Une mécanique capricieuse avait momentanément stoppé mes déplacements. Le problème réglé, je reprends la route. J’ai consacré mes premières balades à la visite de différentes expositions: La 3ème édition du Festival photoreporter de St-Brieuc; de l’art contemporain à Perros-Guirrec. Je suis en quête d’idées concernant l’accrochage des images pour celle que je vais réaliser, en juin prochain aux Jardins de Mémoire dans le Morbihan.
Mes recherches sur le sujet m’ont amené à rencontrer Patrick Kergadallan, ferronnier d’art afin de découvrir ce métier d’un peu plus près et d’envisager une petite formation au maniement du métal dans le but de réaliser des supports pour mes images. L’atelier de Patrick est situé à une dizaine de kilomètres du Laboratoire de Lumière. Il me reçoit dans son antre. Un feu de cheminée tiédit l’atmosphère de cet endroit décoré par de nombreuses créations en métal tout droit sorties de la forge de cet artiste. Une radio, invisible dans ce décor, est réglée sur une station diffusant du Jazz, ce qui n’est pas pour me déplaire. L’ambiance est propice à l’échange. Je lui parle de mon projet en dégustant un café, il me parle de son métier en roulant des cigarettes. L’endroit regorge de trésors où l’œil s’accroche et les idées fusent. En partant j’ai l’impression d’avoir de nouveaux outils pour travailler. Nous serons amenés à nous revoir prochainement. C’est avec d’autres idées que je suis retourné dans le Morbihan voir Lionel Lemaguer le propriétaire des Jardins de Mémoire.
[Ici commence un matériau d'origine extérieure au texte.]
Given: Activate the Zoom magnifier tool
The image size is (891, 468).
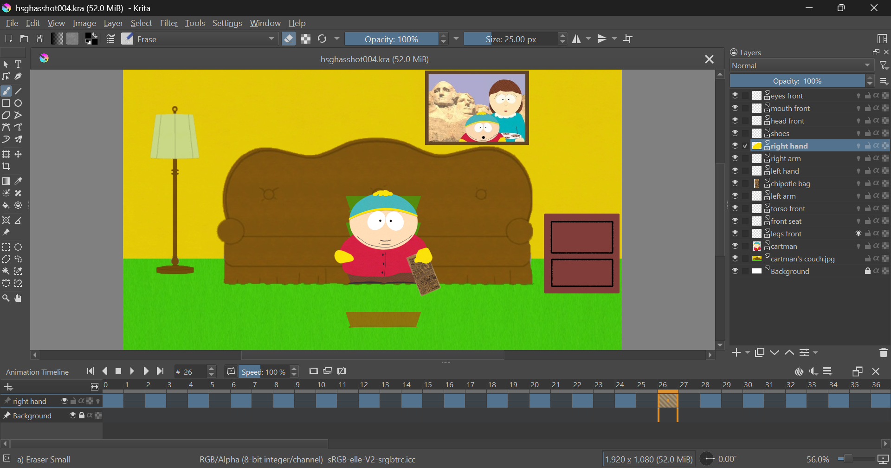Looking at the screenshot, I should coord(6,299).
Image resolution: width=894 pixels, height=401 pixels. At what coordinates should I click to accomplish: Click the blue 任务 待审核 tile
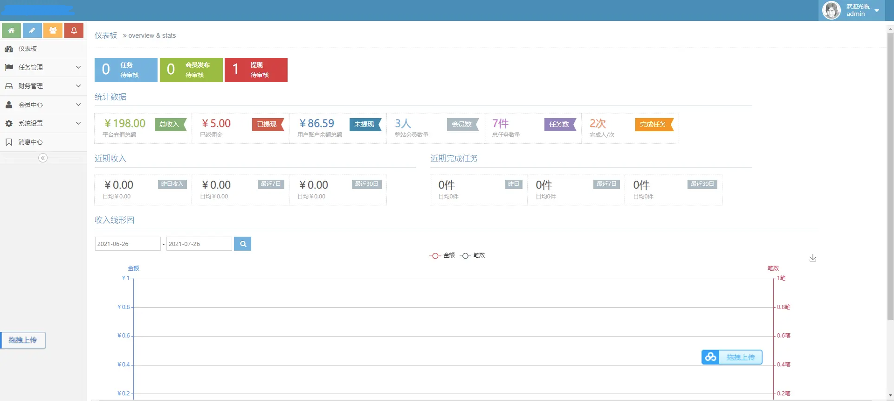tap(126, 70)
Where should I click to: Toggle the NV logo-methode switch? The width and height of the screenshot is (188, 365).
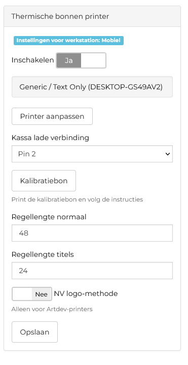click(32, 294)
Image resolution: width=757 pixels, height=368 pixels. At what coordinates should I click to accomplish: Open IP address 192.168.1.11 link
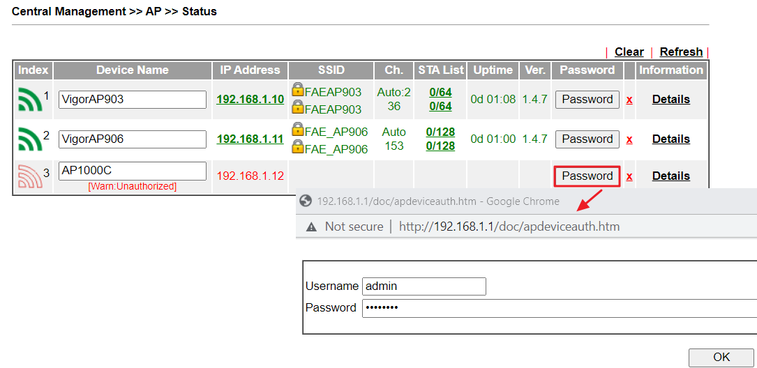(x=250, y=139)
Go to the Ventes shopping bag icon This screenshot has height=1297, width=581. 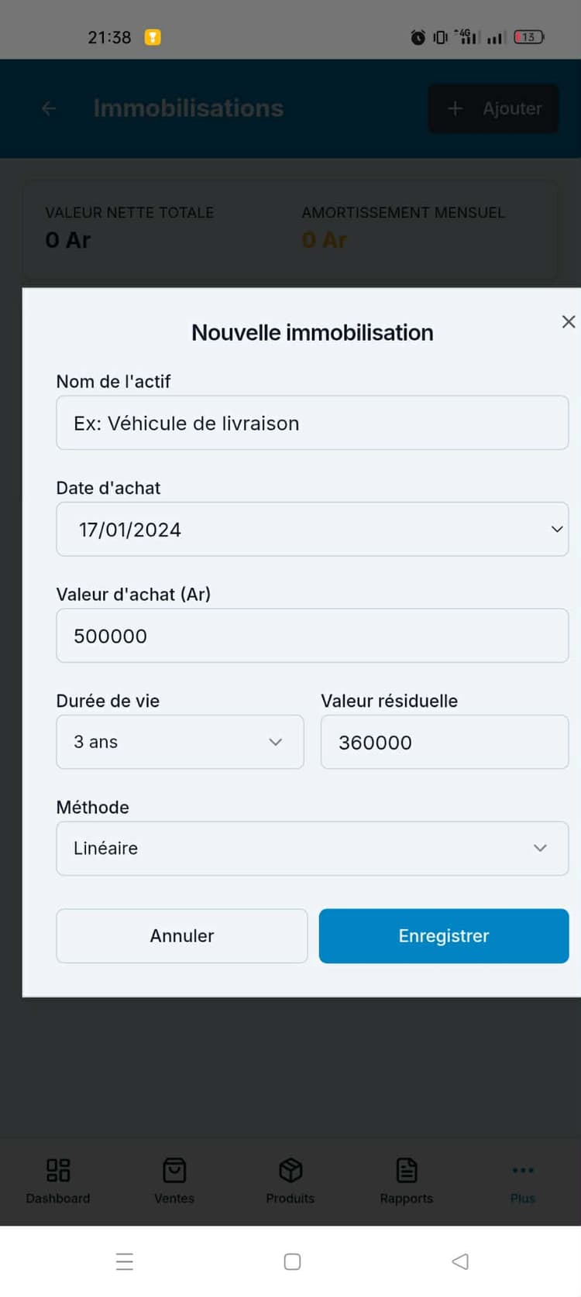click(174, 1170)
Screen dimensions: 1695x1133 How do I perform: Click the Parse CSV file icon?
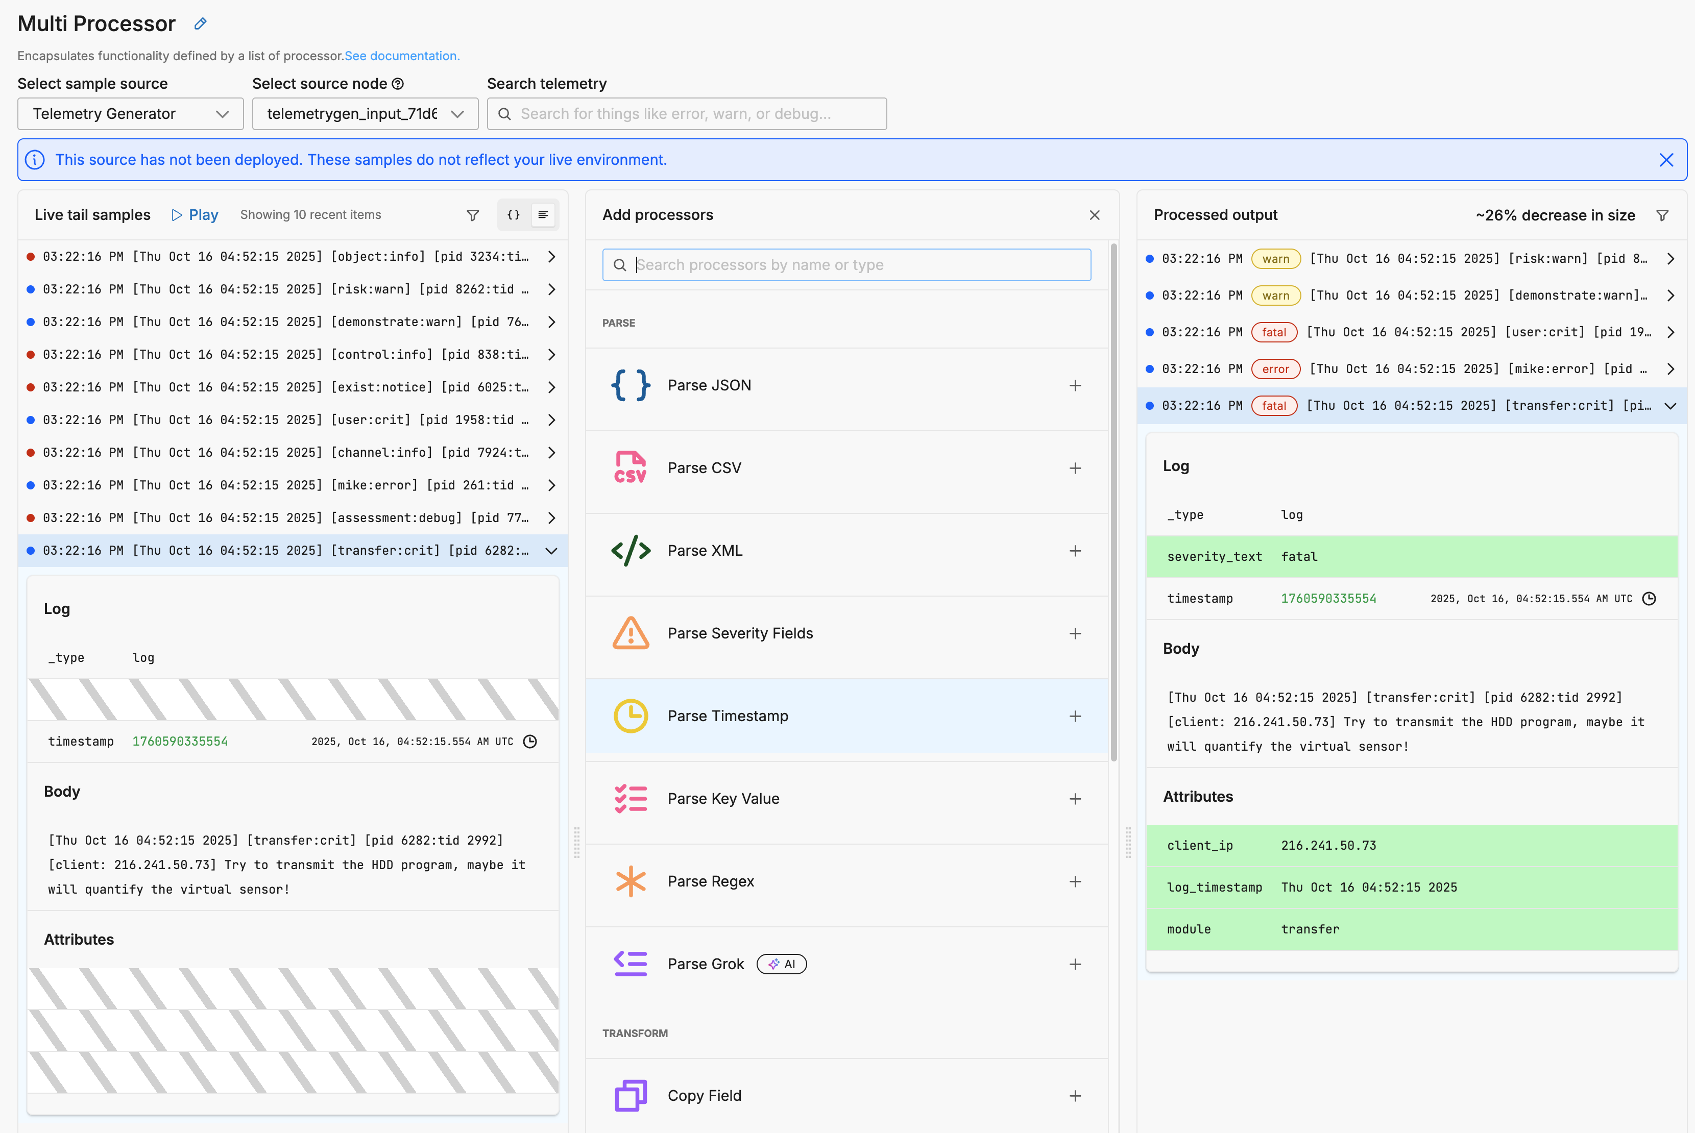630,468
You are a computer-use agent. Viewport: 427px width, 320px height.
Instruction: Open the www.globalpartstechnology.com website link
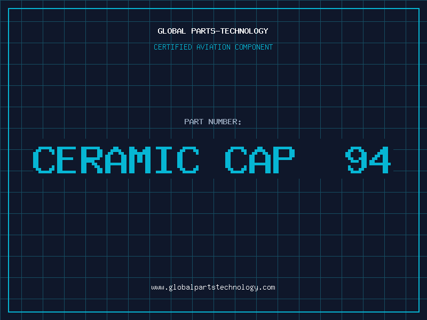click(213, 287)
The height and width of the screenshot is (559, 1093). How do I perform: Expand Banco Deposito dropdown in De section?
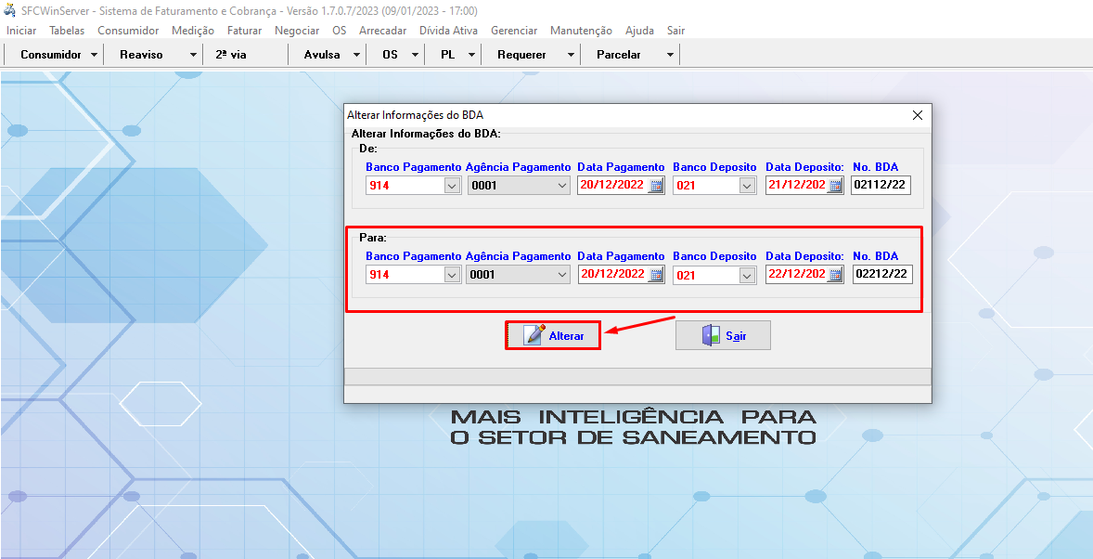(748, 186)

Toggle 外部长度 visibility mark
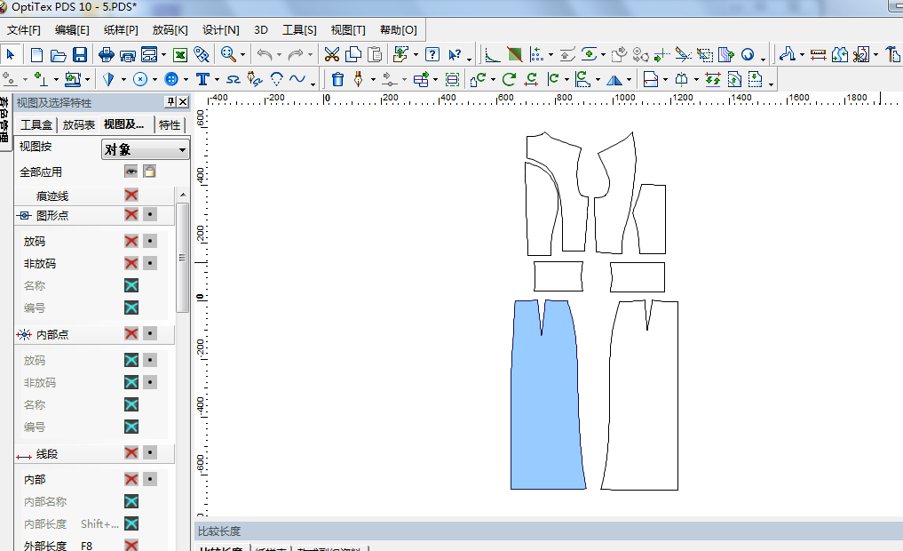click(x=131, y=546)
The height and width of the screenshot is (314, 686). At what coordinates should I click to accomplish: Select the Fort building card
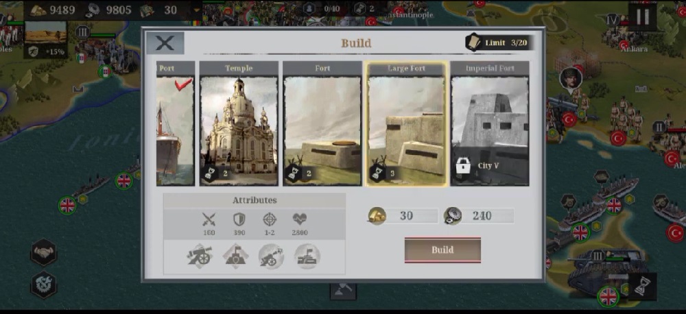click(322, 123)
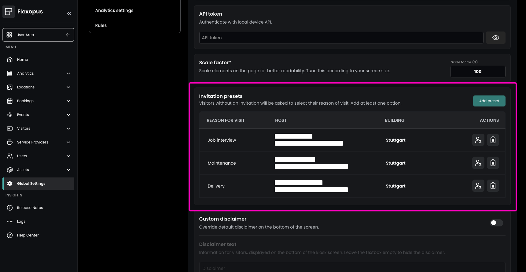526x272 pixels.
Task: Open the Rules settings tab
Action: click(x=134, y=25)
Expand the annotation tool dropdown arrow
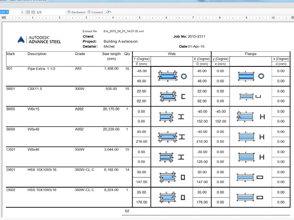Screen dimensions: 294x220 click(111, 12)
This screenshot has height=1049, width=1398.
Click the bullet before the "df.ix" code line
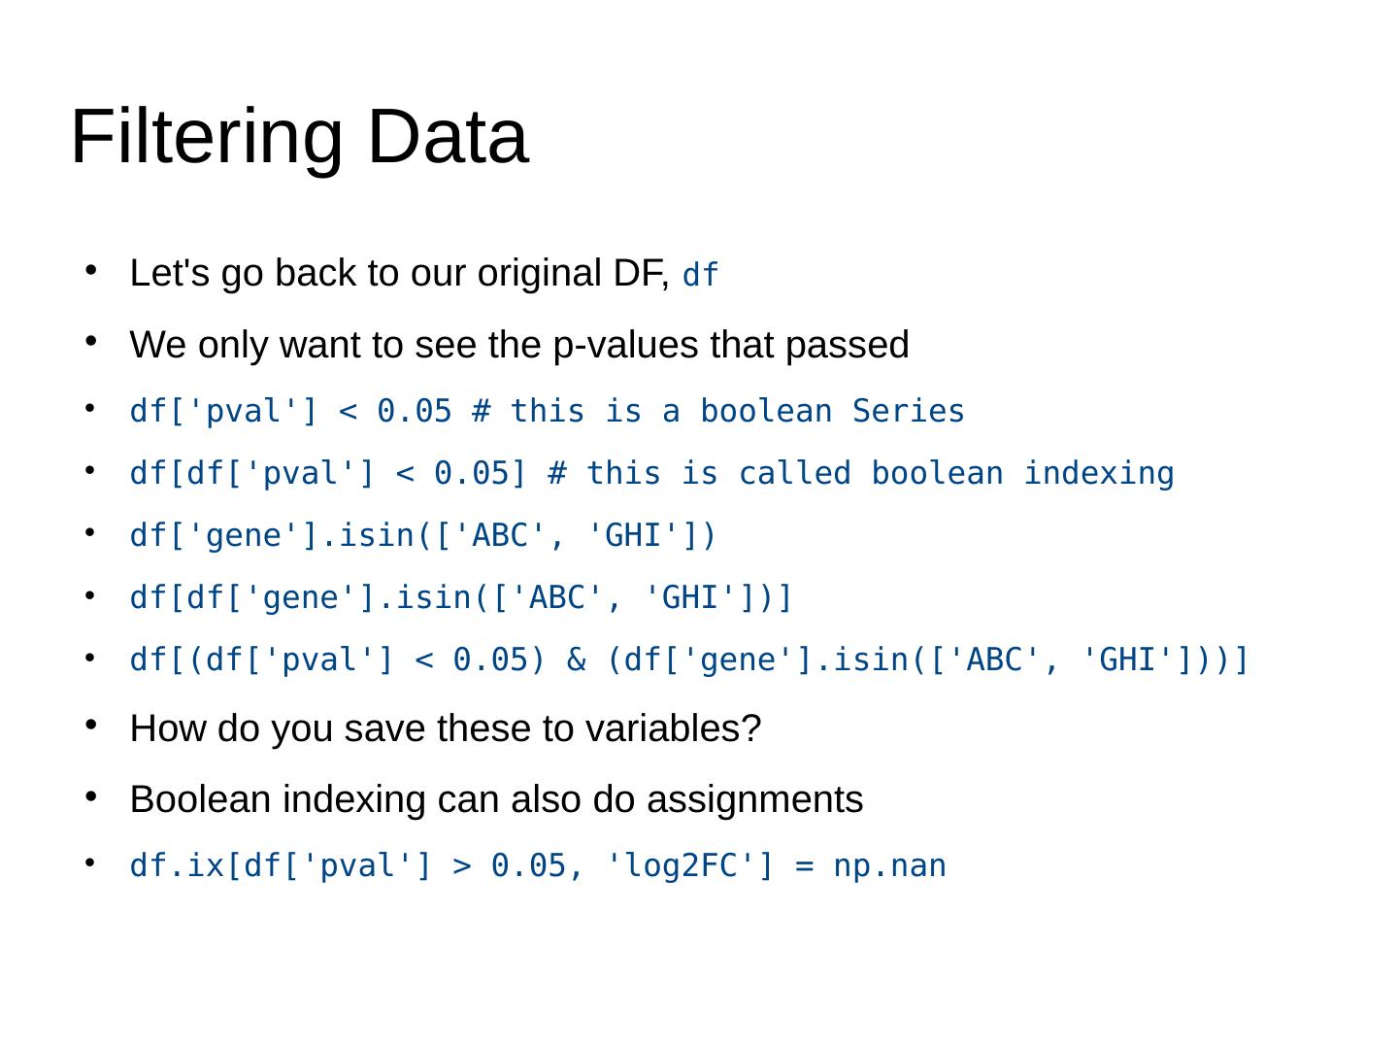pos(90,863)
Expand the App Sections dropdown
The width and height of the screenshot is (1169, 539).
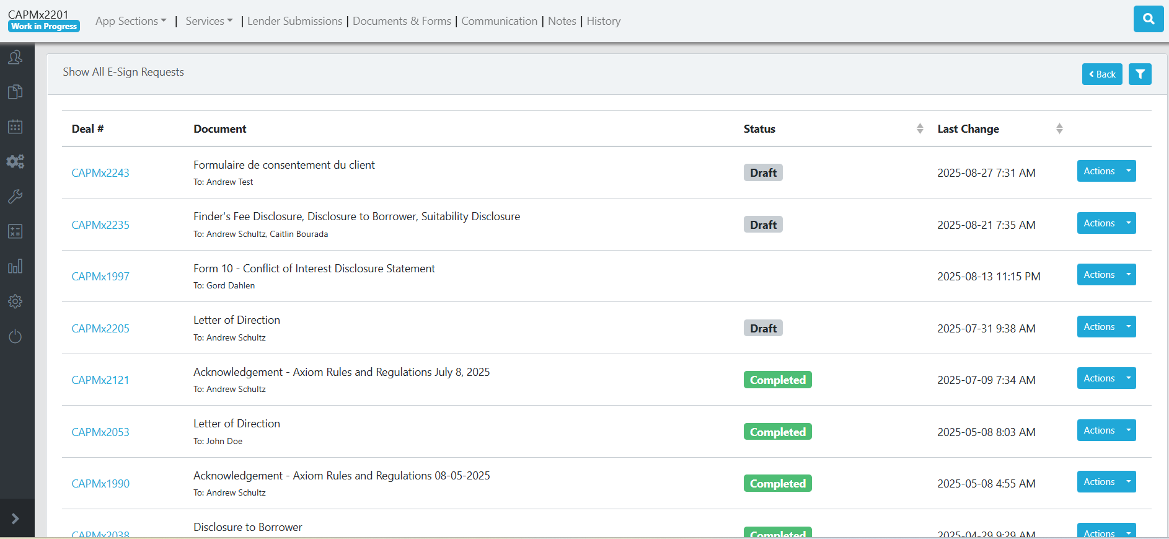(131, 21)
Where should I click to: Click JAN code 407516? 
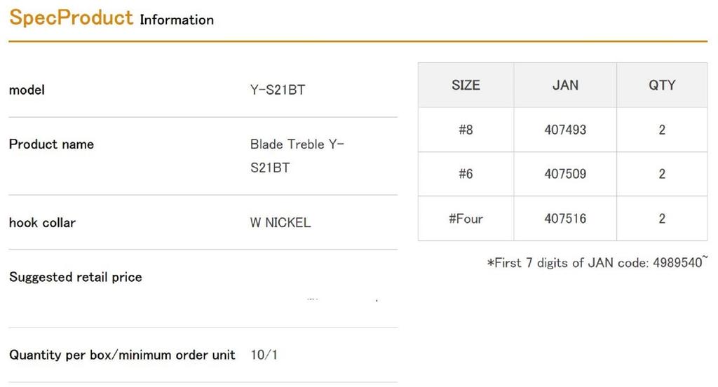565,219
Il est tôt, il fait encore nuit lorsque je pars du Trégor pour traverser la Bretagne du nord au sud. Mille idées concernant l’exposition me passent par la tête durant ce trajet. Deux mille sera le nombre au retour de ce voyage. À mon arrivée dans le Morbihan je réalise quelques images du parc alors que le jour se lève tranquillement. Le ciel est clément, l’air est frais: un temps idéal pour faire des images pour le repérage. Je consacre deux heures à me promener dans ce lieu étonnant que modèle la lumière du matin. J’y croise quelques promeneurs solitaires. Ce lieu est vivant. Je tourne, je rôde, j’attends la lumière. Lionel lui aussi est matinal, nous nous saluons et fixons l’heure de notre déjeuner à onze heures trente.
Cela me laisse du temps pour arpenter ce parc que l’automne a déjà commencé à peindre de ses couleurs. Le sol est couvert de rosée. J’ai la tête tournée vers la cime des arbres et les pieds trempés; la prochaine fois il faudra que je pense à mettre une paire de bottes dans le coffre de la voiture. La beauté du paysage me fait vite oublier l’humidité et la fraîcheur de cette belle matinée, mais pas les points techniques d’une telle exposition. Où accrocher les images? Comment créer des supports capables de résister à trois mois d’exposition en plein air? Ce sont des questions qui surgissent alors que je fais mon repérage dans la partie aménagée de ce parc qui s’étend sur 45 000 mètres carrés. L’autre partie est constituée d’un immense bois, que je n’ai pas encore visité et qui n’est, à ce jour, pas encore aménagé. Et c’est là la surprise que Lionel me réserve. J’étais persuadé que nous allions présenter les images dans la partie aménagée du parc. Il n’en sera rien.
Lorsque je retrouve Lionel à l’heure convenue, je ne sais encore rien de son nouveau projet. À table devant une entrecôte bleue pour lui et saignante pour moi, nous discutons de choses et d’autres. Je lui rends deux des ouvrages qu’il m’a confiés – celui de Kahlil Gibran (Le Prophète) et celui de José Saramago (Les intermittences de la mort) – le troisième, de Vladimir Jankélévitch (L’irréversible et la nostalgie) est en cours de lecture. Nous bavardons de ces livres que j’ai lus avec beaucoup de plaisir et du projet. Je lui parle de ma rencontre avec un ferronnier pour concevoir des supports.
Lionel écoute attentivement mon exposé technique et soudainement me coupe en m’annonçant qu’il va créer une promenade d’un kilomètre de long à l’intérieur du bois qui compose une partie du parc et que c’est là que se fera l’exposition. Ses yeux brillent lorsqu’il me parle du chemin qu’il va faire. Il me donne quelques détails. J’imagine le travail qu’il devra réaliser pour aménager cette forêt au bord de l’eau. Je veux voir ça. Je propose immédiatement d’aller découvrir cet endroit dont il me parle avec enthousiasme.
Ce jour-là Lionel a d’autres rendez-vous, il me faudra faire un autre voyage.